La vice-présidente du BKA, Martina Link, a déclaré à la commission parlementaire allemande que bien que le BKA ait acheté le logiciel, il ne l’a utilisé que pour surveiller le crime organisé et les opérations terroristes. Vraisemblablement, le BKA a limité cette surveillance à ce qui est autorisé par la loi allemande. Cependant, l’agence était loin d’être transparente sur son fonctionnement du logiciel, ne révélant aucun détail sur les données qu’elle avait obtenues et les méthodes utilisées.
NSO affirme n’avoir vendu le logiciel espion qu’à des entités gouvernementales, mais les défenseurs de la vie privée affirment que cela ne garantit pas que le logiciel ne sera pas abusé. En effet, DW a rapporté en juillet dernier que divers organes de presse avaient découvert une liste de plus de 50 000 numéros de téléphone de cibles potentielles de Pegasus. Parmi eux se trouvaient des militants des droits de l’homme, des journalistes, de multiples chefs d’État, des ministres du gouvernement et de hauts diplomates.

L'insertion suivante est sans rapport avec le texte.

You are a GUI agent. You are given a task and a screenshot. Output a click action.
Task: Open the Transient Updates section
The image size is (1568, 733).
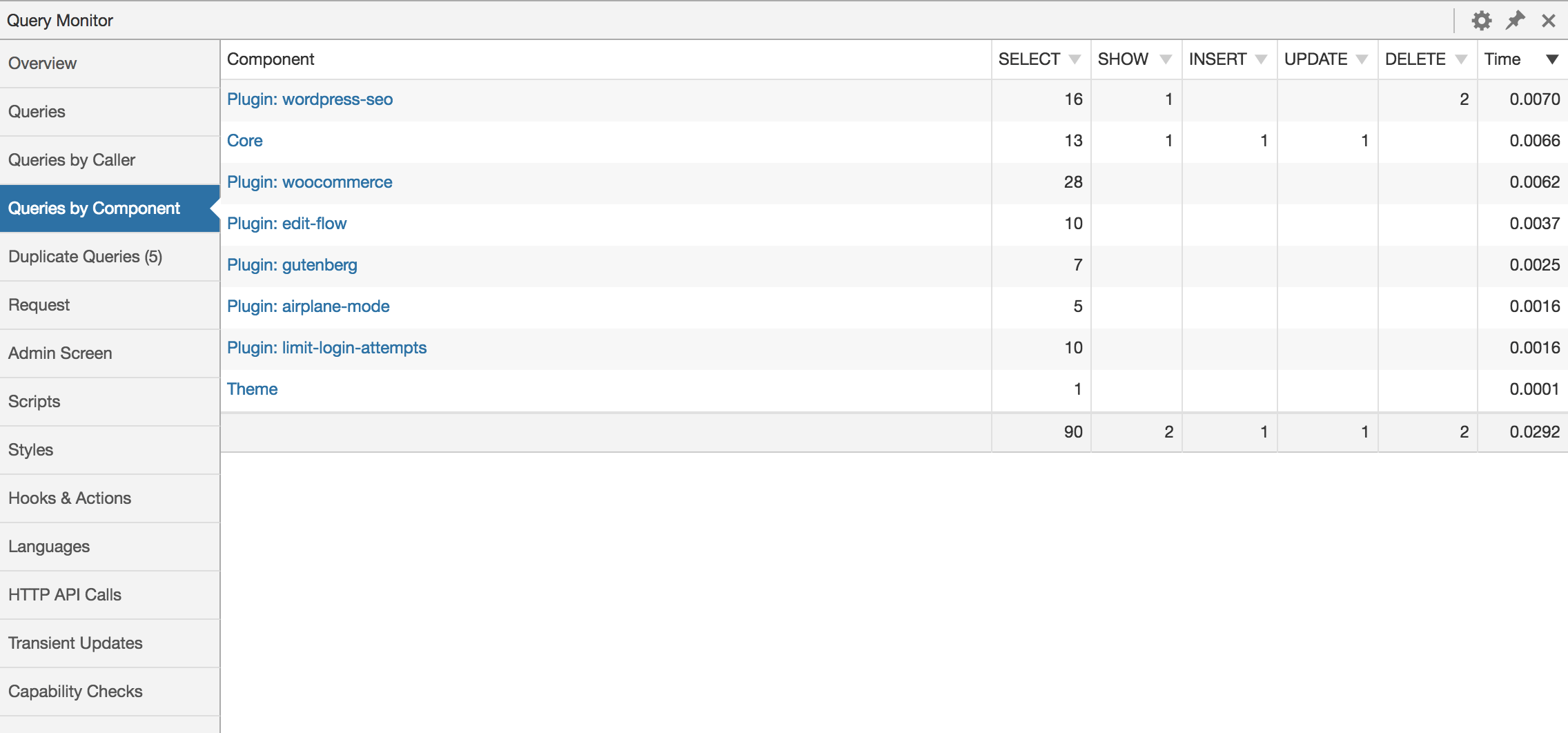pyautogui.click(x=75, y=643)
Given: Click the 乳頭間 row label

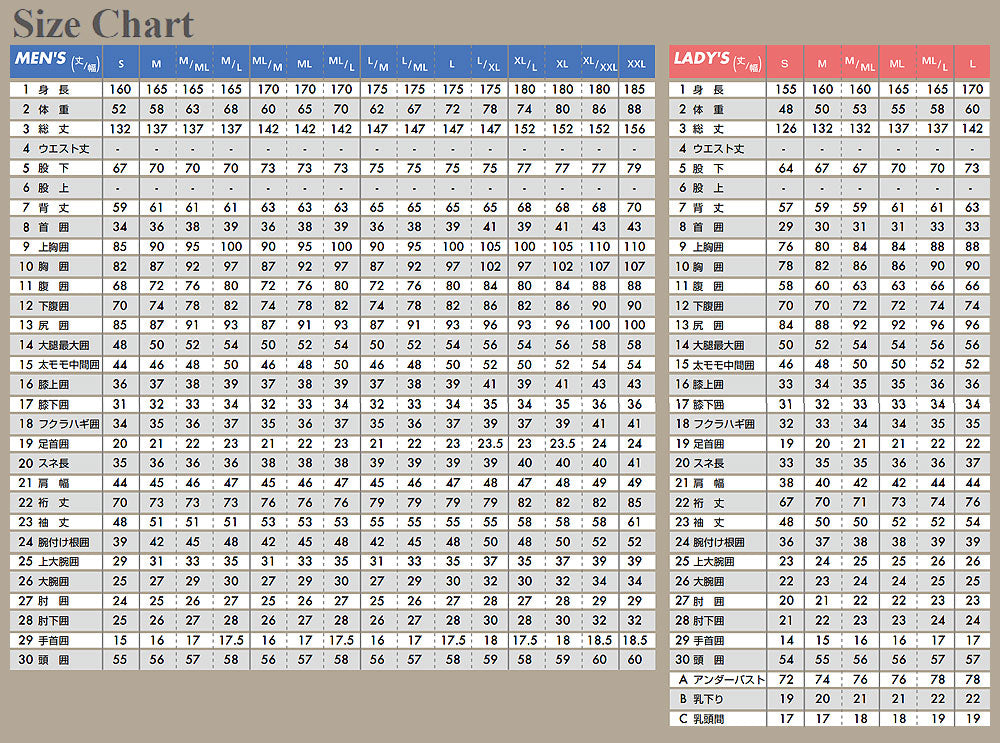Looking at the screenshot, I should [x=708, y=718].
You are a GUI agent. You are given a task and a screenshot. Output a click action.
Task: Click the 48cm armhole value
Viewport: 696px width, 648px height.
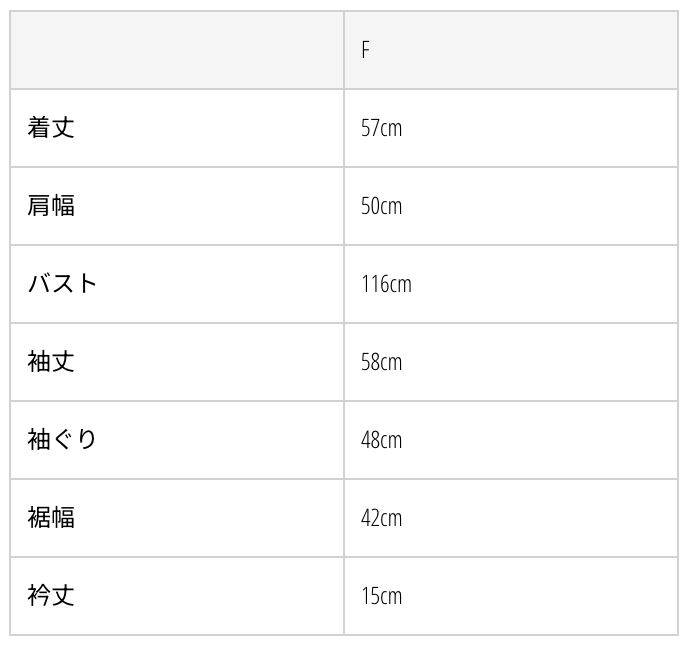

Les députés demandent « des éclaircissements complets » au BKA sur qui « porte spécifiquement la responsabilité de l’achat et de l’utilisation du logiciel espion », qualifiant la révélation de « cauchemar pour l’état de droit ». De même, les journalistes allemands se révoltent, exigeant de savoir s’ils ont été espionnés et si leurs contacts ont été compromis.
« [Nous voulons savoir] si les journalistes ont été espionnés à leur insu, si leurs sources sont toujours en sécurité », a déclaré le président de l’Association des journalistes allemands Frank Überall, qualifiant les actions du BKA d' »incompréhensibles ».